On periphery and nucleus:
Yes, there were discrete exchanges about power, nation, and transcultural perception that permeated the rooms and times of Upstanding Others, to which we could point and dissect. But it would be false to allow any of this to eclipse the implicit moments that seemed to be the true happenings of the week. The time together was marked by urgent curiosity, anxiety, and endless kinds of personal and collective noise. There were introverted and extroverted fragilities around locality, gender, race, and personal practice. There were un-named ghosts. There were methods for making that were crashing into each other, and there was blunt excess and recess. People were juggling each other, emotionally: clenched muscles, wild-but-clear care, teaching each other things with force/agenda/tenderness, practicing how to be in the world, and giving up. If there were a pie chart of whose voices were heard for what percentage of the time spent together, it would be a mess of a chart. It was sweet and relentlessly polite chaos with booby traps in the fabric that didn’t exactly detonate, but instead just kind of sucked things into the ground. Maybe it was mostly just eight people surviving each other and themselves for six days, in a time and place that demands that all of us be bold and give space, take it easy and power through, be a certain thing and be nothing, get fussy about identity and move the fuck on already.
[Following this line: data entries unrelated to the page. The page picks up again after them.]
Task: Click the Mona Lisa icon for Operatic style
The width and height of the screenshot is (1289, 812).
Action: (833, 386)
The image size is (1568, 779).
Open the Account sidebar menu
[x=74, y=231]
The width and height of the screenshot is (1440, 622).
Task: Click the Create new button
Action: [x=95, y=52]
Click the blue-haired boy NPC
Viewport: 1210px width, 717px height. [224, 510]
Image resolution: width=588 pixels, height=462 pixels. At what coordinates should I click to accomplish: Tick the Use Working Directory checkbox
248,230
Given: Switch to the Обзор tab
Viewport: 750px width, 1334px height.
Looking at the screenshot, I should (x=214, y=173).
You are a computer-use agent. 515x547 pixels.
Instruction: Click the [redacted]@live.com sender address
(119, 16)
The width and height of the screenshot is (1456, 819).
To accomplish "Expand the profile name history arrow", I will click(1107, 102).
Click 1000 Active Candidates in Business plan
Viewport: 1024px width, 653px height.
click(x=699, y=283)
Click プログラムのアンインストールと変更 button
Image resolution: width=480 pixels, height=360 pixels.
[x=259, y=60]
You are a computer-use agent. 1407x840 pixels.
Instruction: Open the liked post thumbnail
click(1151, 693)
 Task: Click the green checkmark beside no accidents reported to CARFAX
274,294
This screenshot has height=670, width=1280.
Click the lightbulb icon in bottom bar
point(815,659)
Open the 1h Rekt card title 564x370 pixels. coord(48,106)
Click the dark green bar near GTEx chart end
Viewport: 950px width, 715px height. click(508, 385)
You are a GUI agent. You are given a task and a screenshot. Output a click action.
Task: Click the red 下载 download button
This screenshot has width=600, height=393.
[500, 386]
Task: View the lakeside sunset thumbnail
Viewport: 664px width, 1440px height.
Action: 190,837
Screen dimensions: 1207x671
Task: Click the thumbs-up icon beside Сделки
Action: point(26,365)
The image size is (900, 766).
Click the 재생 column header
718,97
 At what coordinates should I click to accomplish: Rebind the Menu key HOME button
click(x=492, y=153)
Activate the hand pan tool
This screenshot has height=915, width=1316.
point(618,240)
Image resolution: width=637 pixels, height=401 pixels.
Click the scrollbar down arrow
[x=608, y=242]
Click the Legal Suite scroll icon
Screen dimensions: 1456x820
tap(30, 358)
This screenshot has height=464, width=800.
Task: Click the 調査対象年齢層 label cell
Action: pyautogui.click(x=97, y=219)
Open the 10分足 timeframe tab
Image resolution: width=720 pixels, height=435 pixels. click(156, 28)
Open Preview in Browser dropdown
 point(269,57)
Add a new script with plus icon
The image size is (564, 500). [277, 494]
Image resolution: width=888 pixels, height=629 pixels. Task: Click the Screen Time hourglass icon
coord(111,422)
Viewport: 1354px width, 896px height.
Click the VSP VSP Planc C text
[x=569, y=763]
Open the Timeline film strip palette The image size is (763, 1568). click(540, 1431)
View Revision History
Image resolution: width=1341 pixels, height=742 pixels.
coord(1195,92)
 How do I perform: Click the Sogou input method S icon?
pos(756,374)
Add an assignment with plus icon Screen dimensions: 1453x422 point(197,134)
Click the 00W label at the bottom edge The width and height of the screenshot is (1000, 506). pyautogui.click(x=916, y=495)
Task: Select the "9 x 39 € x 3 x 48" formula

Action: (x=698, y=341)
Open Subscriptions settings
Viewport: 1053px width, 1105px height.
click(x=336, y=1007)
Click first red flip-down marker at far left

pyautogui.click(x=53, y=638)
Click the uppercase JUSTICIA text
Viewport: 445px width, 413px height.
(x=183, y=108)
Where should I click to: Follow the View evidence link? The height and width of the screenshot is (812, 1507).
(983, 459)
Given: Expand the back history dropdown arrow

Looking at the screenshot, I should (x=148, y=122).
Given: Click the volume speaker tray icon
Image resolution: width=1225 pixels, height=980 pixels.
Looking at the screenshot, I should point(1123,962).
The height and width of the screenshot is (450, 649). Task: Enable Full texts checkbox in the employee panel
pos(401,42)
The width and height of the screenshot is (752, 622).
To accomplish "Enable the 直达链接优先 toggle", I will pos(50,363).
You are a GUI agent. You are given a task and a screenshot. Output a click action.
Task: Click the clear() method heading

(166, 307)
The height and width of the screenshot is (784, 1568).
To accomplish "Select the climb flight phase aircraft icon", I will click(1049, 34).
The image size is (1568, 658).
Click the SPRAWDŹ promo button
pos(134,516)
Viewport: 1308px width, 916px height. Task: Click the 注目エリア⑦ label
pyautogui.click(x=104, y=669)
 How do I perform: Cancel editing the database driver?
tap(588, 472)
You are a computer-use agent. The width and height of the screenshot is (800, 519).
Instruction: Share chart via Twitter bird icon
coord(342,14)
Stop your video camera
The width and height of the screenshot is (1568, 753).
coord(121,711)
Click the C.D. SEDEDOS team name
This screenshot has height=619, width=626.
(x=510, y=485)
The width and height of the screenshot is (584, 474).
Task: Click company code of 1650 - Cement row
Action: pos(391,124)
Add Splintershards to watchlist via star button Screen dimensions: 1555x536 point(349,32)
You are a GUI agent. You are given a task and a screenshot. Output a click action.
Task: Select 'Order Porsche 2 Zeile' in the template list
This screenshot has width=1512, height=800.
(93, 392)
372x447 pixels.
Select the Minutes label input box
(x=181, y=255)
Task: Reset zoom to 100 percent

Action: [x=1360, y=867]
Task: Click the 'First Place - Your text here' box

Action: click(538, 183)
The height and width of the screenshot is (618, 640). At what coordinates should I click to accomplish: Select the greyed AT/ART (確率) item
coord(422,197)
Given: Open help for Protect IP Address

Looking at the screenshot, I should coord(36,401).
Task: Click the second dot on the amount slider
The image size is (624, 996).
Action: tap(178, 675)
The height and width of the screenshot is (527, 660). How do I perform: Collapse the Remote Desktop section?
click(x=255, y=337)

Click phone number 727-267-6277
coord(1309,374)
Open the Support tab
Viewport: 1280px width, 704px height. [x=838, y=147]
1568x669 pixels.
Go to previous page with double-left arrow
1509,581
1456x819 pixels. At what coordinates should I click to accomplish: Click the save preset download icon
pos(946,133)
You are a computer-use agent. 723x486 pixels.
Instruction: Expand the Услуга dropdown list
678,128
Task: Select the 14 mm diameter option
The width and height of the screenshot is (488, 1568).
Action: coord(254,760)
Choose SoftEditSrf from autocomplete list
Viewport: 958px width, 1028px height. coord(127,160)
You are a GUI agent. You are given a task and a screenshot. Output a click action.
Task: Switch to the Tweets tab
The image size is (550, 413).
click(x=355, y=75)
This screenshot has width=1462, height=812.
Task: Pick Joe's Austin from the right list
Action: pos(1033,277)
Upstanding Others might have been a democracy that got shot in the lung, so of course it might just as well have been a family.

Afterall:
On the first day of the experiment, before I encountered anything that I was to encounter about this group, I wrote this in my notebook:

When we are together with others, what is our collective accountability to one another? What are the dimensions and details of that accountability? What and where does it get extended to, and how should we push? When and where do we stop?

On the last day of the experiment, after I encountered everything that I was to encounter about this group, I left them. I relaxed my eyes a little, walked around downtown, let things leak in and out, ate a good sausage, helped a trembling friend on a street corner, yawned, and gathered synergy for whatever or whoever might be next in all of this.